Hi Guys,
I have a simple function that uses zlib to compress a string. It works fine for strings of length, say, 1 million chars, but fails with strings that are larger than around 8.35 million chars.
“Why am I doing this?” I hear you ask… I want to take the output from .q.csv, and compress it before passing to a (web) client via something like .h.hn… this is working great for small tables (around 8mb worth of csv), but is failing for larger ones.
compress.c
#include <string.h> // for memcpy
#include <zlib.h> // for compressBound, compress
#include “k.h”
// takes a string, compresses and returns byte array
K1(k_compress)
{
if (xt != KC)
return krr((S)“type”);
uLong l = xn; // length of input
uLong cl = compressBound(l); // compressed length
unsigned char tmp[cl]; // temporary array
if(0 == compress(tmp, &cl, kC(x), l)) // compress successful?
{
K y = ktn(KG, cl); // byte-array of real compressed length
memcpy(kG(y), &tmp, cl); // copy compressed data into K object
R y; // return byte array
}
R krr((S)“compress”); // return error to client
}
Makefile
CCOPTS = -fno-builtin -Wall -g -fno-omit-frame-pointer -lz -std=c99 -shared -fPIC -DKXVER=3 -O3 -I../include
all:
mkdir -p l32
mkdir -p l64
gcc $(CCOPTS) zlib.c -o l32/zlib.so -m32
gcc $(CCOPTS) zlib.c -o l64/zlib.so
compress.q
/ note I have a CHOME environment variable defined
.zlib.compress:($getenv[
CHOME],“/lib/zlib/”,string[.z.o],“/zlib”)2:(`k_compress;1);
a:.zlib.compress 10000#“hello”;
-1 string count a;
b:.zlib.compress 100000#“hello”;
-1 string count b;
c:.zlib.compress 1000000#“hello”;
-1 string count c;
d:.zlib.compress 10000000#“hello”; / crashes out
-1 string count d;
Output
44
175
1483
rlwrap: warning: taskset crashed, killed by SIGSEGV.

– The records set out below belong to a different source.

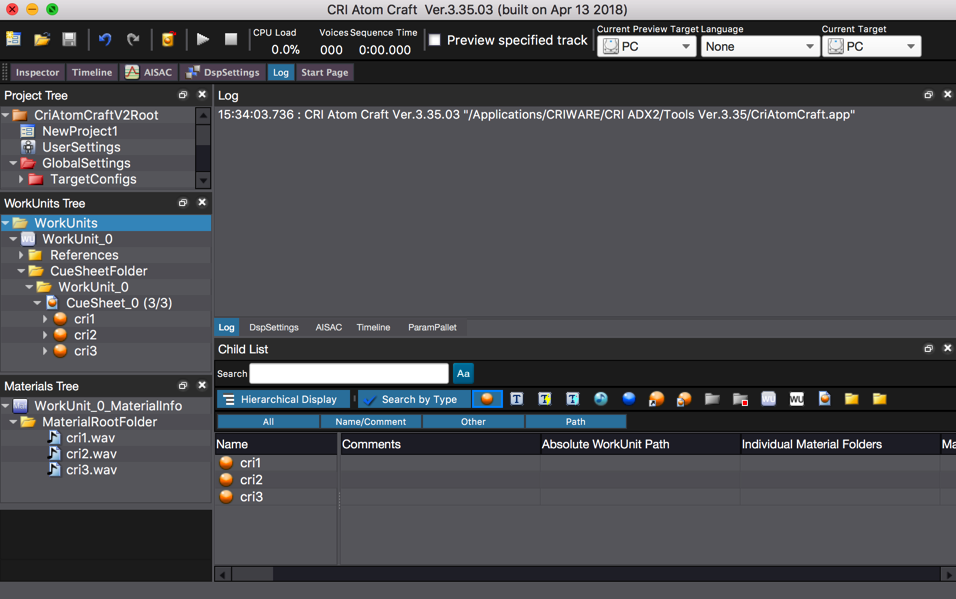Screen dimensions: 956x599
Task: Open Current Preview Target PC dropdown
Action: (646, 47)
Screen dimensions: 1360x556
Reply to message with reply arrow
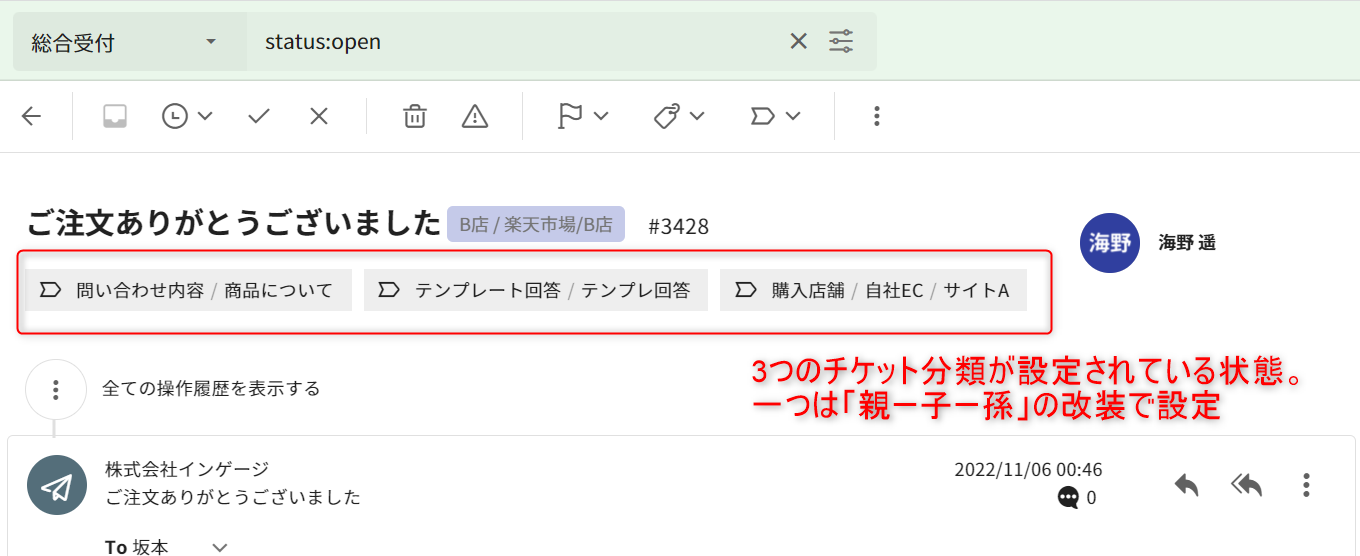click(x=1187, y=485)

rlwrap itself has not crashed, but for transparency,
it will now kill itself (without dumping core) with the same signal
I’m using q/kdb+ 3.3, the Segfault occurs with both 32- and 64-bit binaries.
Notes: the reason for the intermediate tmp variable is otherwise we get a K byte array with a bunch of nulls at the end (cl is updated with true compressed length as a side-effect of compress()) .
Any help or advice would be greatly appreciated, so far I’m completely stumped!
/Mark